Teaching Knowledge, Skills, and Values of Professional Identity Formation

By L.O. Natt Gantt, II

Both Best Practices for Legal Education and Educating Lawyers: Preparation for the Profession of Law suggest that it is a best practice to cultivate students’ professional identity formation explicitly and pervasively as part of the program of legal education. Helping students develop their “professional identity” is different from teaching them “professionalism,” as the latter term is often interpreted. Lawyer professionalism has often referred to adherence to standards or norms of conduct beyond those required by the ethical rules, and the focus of the current discussion of professionalism largely remains on outward conduct like civility and respect for others. Civility and respect for others are foundational to emerging lawyers’ understanding of professional conduct, but professional identity engages students at a deeper level by asking them to internalize principles and values such that their actions flow habitually from their moral compass.

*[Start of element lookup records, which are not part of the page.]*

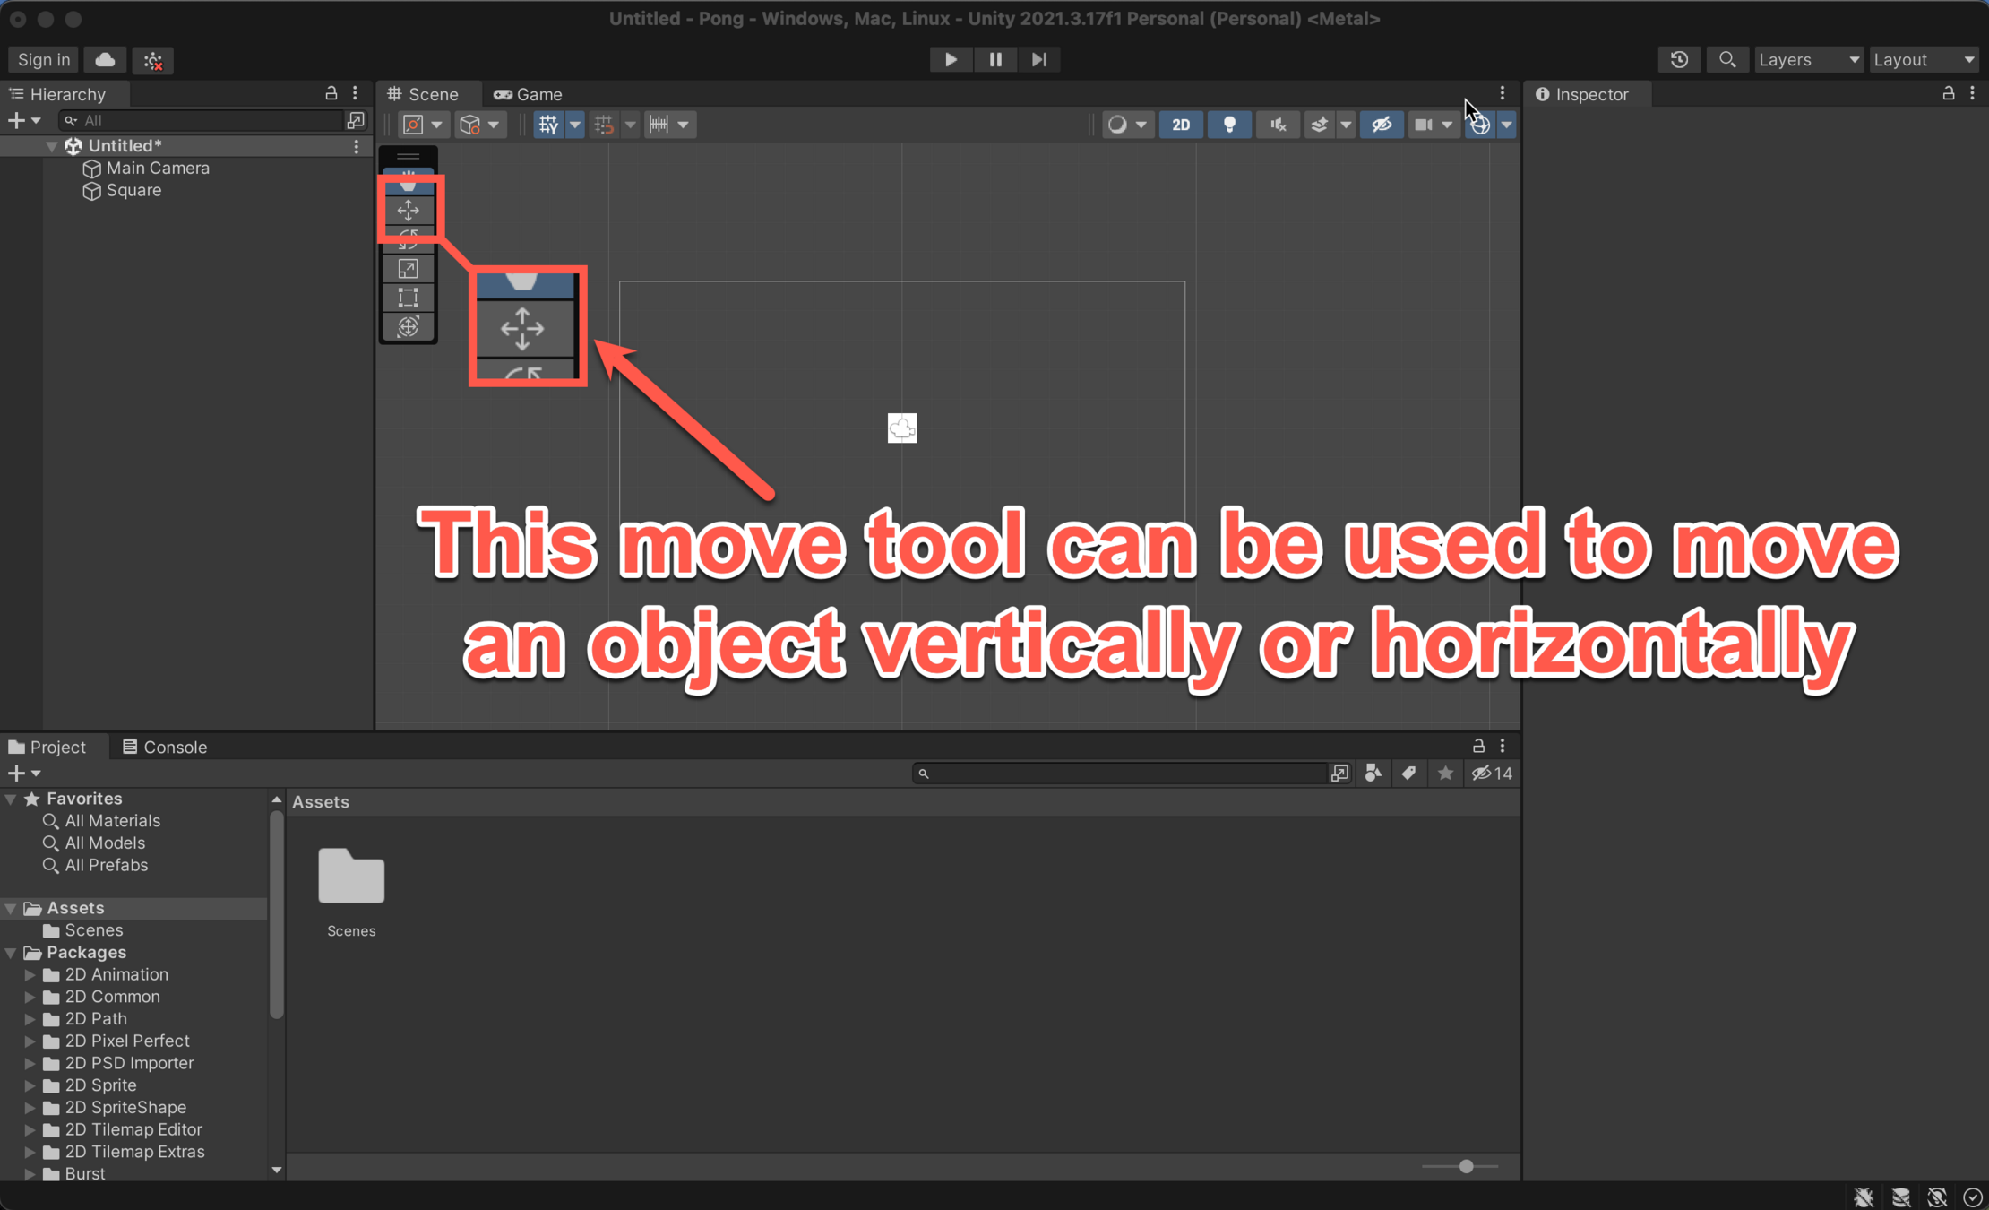The height and width of the screenshot is (1210, 1989).
Task: Toggle hidden objects visibility in scene
Action: pos(1382,125)
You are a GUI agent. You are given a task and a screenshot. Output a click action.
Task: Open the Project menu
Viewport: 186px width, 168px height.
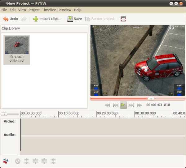[x=34, y=10]
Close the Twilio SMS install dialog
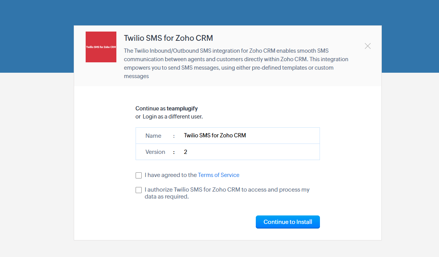Viewport: 439px width, 257px height. click(368, 46)
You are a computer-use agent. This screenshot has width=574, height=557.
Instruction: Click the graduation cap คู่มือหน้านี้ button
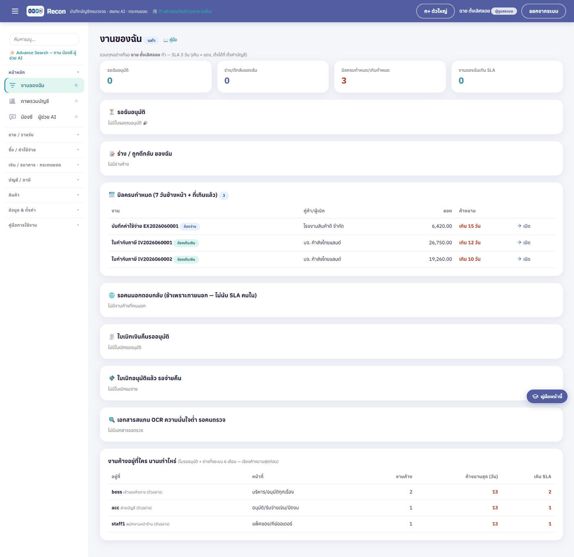click(547, 396)
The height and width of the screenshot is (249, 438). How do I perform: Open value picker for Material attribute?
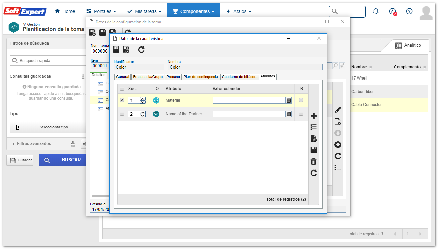289,100
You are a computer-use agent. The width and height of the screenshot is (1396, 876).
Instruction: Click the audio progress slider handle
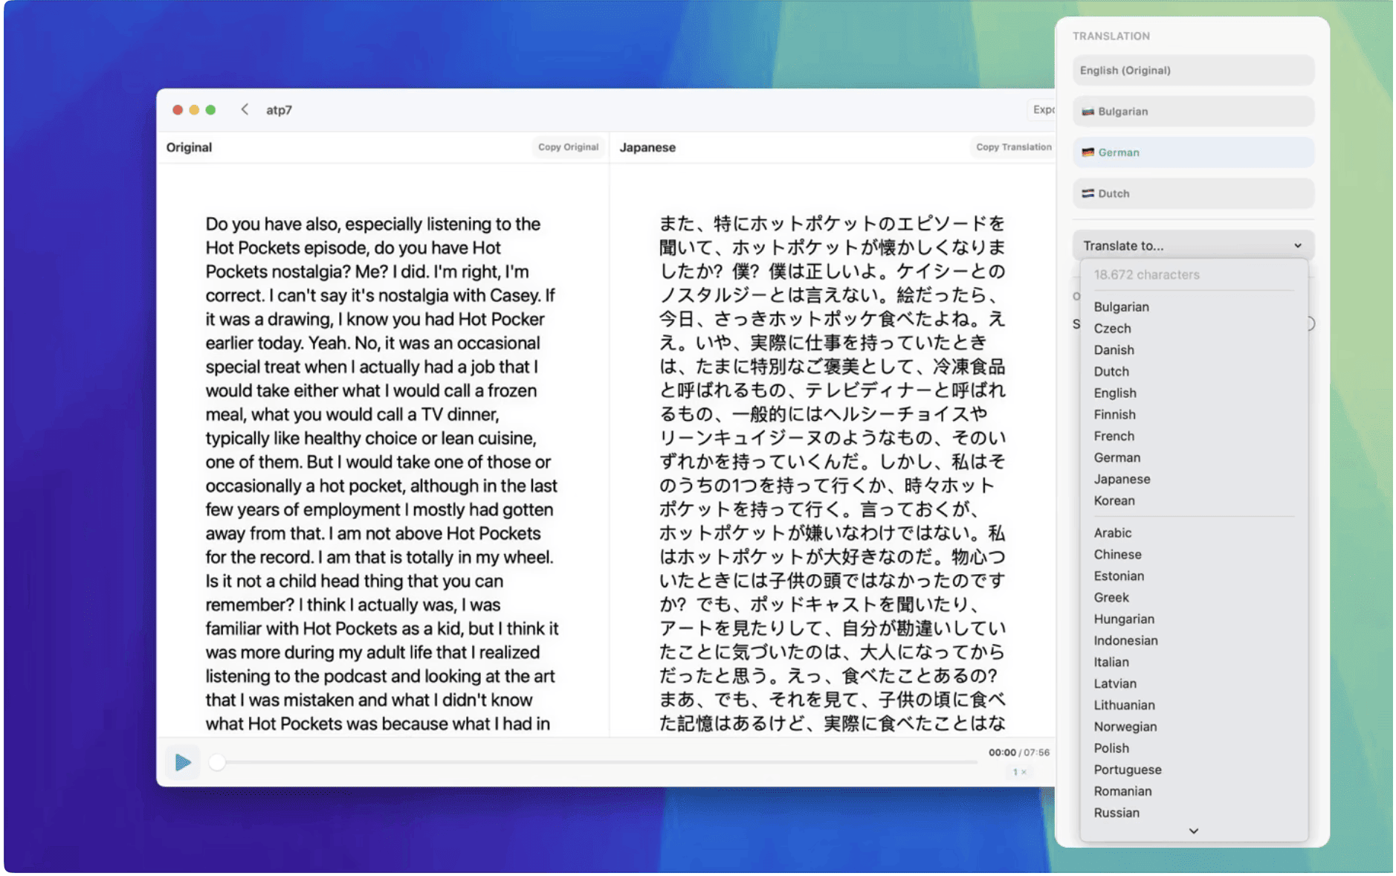[217, 761]
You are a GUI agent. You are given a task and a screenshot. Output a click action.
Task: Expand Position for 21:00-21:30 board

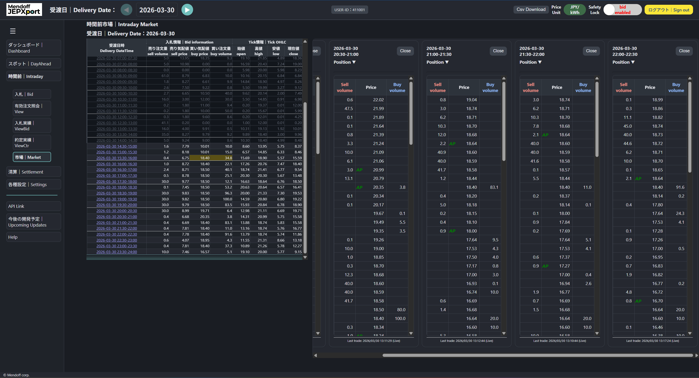[437, 62]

The process of forming students’ professional identities requires exposing them to explicit areas of knowledge, skills, and values. This section of the forthcoming book Building on Best Practices: Transforming Legal Education in a Changing World (Lexis 2015) builds on Best Practices’ thesis concerning what it means to be a legal professional first by identifying more specifically the content of that knowledge and the nature of those values and skills, and then by discussing particular teaching methods aimed at promoting students’ professional identity formation. Because formation of developing lawyers’ professional identities requires pervasive efforts, a law school that has embraced the goal of formation ought to combine the practices suggested in this section with those in the other sections of Building on Best Practices.